Pretty creepy. I didn’t really know what the show was about until they started focusing in on the guy and I’m like “man, this guy’s kind of old to be at a rave”. I didn’t know he was a father there with his kids. Sheesh.
That show plus the lousy chinese take out I had served to keep me up most of the night.
He had the drug evangelist zeal of a teenager. I found it hard to believe a man his age could have so little perspective. I just couldn’t believe he would advocate stuff like that to his young children who miraculously looked up to him no matter what. I’m glad most of them got away from the drugs.
When I was in college I went to a party where a guy (I think he was over 20 at the time) and his father were sitting at the kitchen table smoking pot. I thought that was wierd. This guy was light years beyond that.
A few nights ago they had the guy that made the film on Loveline, and the stuff he said was pretty scary too. He was talking about how Scott didn’t even seem like an adult human being, because his decision-making processes were so screwy. Craig also called in, and he said that he was the one who had gotten his dad on drugs in the first place. What a messed up family.
I saw it, too. I couldn’t get over how pathetic that dad was. I cringed at the scenes of him at the raves, trying to be hip and everybody’s friend.
I agree that his homicide/suicide comments were creepy. So was his comment that maybe his wife would die and he could have the kids.
And going out the same night after getting arrested? That guy is a pathetic loser, and I’m glad his kids seem to be seeing him for what he is.
I wonder if they’ll do a follow-up after his criminal trial.
You know what, though? He seemed so insincere and selfish throughout the whole thing, that when he teared up both talking about the song and listening to it, I couldn’t help but think he was just full of shit. It just looked so faked.
Note to parents: My only parental figure (whaich may have had something to do with it) has told me stories about partying with the kennedy’s, big drug dealers in Aspen, and stuff about music clubs and back stages in NYC late 70’s. Tell your kids about what has happened in your life, and why it has made an impact on your life. In almost all instances, you can make the effect negative. It’s worked for me; I am at a very respectable school. with a 4.0 GPA, and have been clean for 2 years, after following my mother’s footsteps (which are ladden with job offers from all over the country). Without the wonderful parent I have, I wouldn’t be iin the same position that I’m in now, I love you mommy!!!
Ugh, Not much to say without repeating what everyone here has already said but that guy Scott just pissed me off. WHAT A FUCKING LOSER.
When he was wondering around on the street in the yellow vest and upsiode-down visor I kept thinking this whole thing was a joke and that it was actually the Andy Dick show or something.
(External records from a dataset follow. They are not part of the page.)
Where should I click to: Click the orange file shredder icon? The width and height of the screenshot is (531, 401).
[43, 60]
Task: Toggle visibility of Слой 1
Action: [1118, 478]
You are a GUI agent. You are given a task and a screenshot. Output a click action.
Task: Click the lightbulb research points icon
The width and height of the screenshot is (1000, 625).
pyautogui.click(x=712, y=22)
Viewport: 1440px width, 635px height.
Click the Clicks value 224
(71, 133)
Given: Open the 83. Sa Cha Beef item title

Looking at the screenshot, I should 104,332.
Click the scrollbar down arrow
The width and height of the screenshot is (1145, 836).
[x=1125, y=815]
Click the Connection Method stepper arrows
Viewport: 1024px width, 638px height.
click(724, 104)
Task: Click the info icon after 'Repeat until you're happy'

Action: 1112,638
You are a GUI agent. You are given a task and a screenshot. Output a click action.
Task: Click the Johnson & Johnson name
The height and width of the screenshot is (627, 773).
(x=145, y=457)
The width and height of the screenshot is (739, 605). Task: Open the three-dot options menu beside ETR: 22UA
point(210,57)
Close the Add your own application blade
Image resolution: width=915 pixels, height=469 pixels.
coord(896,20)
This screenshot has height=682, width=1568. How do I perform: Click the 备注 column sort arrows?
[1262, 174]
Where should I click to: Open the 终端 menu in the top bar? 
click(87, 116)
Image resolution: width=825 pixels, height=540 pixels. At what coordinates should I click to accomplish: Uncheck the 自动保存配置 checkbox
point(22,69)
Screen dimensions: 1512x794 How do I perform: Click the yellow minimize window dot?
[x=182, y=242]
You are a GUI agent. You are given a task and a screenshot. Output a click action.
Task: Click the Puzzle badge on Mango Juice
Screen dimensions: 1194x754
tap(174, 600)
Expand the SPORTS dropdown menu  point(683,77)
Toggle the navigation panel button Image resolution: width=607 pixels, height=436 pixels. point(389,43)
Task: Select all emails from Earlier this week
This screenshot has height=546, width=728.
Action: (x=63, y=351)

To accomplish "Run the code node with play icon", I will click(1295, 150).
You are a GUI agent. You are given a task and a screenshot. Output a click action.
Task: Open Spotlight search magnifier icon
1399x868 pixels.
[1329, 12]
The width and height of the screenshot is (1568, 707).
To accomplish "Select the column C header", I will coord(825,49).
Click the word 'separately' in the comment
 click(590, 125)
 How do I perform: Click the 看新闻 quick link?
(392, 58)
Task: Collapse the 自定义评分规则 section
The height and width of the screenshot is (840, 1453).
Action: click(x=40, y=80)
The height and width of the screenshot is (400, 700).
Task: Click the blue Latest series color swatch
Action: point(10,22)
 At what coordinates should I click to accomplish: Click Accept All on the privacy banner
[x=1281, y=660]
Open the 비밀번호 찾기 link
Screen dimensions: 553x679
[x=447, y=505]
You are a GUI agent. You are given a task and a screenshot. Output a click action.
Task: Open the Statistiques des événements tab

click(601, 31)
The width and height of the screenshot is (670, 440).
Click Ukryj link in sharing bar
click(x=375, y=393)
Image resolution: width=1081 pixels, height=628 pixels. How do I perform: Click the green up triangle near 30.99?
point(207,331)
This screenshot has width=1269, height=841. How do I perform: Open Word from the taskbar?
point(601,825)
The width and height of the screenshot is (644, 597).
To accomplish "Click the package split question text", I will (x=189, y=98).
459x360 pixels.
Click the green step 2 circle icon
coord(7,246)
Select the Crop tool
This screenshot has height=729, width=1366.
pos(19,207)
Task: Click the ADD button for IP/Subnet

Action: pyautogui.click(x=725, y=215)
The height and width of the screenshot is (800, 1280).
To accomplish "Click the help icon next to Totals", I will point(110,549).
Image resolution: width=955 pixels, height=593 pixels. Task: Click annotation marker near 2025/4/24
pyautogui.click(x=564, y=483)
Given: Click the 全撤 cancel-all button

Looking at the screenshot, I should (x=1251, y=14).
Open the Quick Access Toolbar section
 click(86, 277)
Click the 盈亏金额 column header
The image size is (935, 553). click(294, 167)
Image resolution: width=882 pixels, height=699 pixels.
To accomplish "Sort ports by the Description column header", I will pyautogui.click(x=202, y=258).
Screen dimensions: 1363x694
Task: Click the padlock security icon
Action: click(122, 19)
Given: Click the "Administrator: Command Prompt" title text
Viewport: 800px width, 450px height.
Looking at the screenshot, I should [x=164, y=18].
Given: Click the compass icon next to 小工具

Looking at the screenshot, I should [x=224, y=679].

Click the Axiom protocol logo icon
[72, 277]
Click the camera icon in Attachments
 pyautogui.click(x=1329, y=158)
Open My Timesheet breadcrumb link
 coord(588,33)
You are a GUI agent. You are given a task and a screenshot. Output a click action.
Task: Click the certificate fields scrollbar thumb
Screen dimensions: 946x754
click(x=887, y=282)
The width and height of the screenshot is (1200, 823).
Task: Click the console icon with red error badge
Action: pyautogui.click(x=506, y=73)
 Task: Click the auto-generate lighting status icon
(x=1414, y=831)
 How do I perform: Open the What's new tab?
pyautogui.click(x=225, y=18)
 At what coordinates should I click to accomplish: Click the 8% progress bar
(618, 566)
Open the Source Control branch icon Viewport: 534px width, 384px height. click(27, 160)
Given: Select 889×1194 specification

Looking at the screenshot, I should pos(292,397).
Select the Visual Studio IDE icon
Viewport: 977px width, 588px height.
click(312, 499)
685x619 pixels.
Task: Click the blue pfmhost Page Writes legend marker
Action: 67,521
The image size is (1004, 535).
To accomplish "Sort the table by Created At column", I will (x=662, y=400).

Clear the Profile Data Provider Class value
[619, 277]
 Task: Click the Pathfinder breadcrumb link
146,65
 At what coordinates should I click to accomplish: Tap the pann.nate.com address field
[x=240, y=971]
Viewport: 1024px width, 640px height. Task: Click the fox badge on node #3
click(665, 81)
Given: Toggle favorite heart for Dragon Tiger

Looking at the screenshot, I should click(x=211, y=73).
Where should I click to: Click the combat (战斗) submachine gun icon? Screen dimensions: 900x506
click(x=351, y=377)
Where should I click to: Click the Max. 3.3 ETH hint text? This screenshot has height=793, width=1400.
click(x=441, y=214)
Unreal.
Three things that stuck with me is Scott referring to everyone as “dog,” this pharseology in conjunction with his bleached hair and that ridiculous visor that he wore just made him look like such a &%$*ing jackass.
Also, the scene in (IIRC) his father’s ministry and he says, (paraphrasing) “just like how my dad would help out people with God and their spirituality, I like to help people out at raves. Getting them drugs, or a drink of water or whatever - I definitely get that from my dad.”
Finally, though much of it was decidedly UNfunny, I did get a chuckle thinking of my dorky/fantastic/geeky/cool as a mofo dad telling me, covered in neon, “[krazy kat] I’m rolling my f**king tits off!!”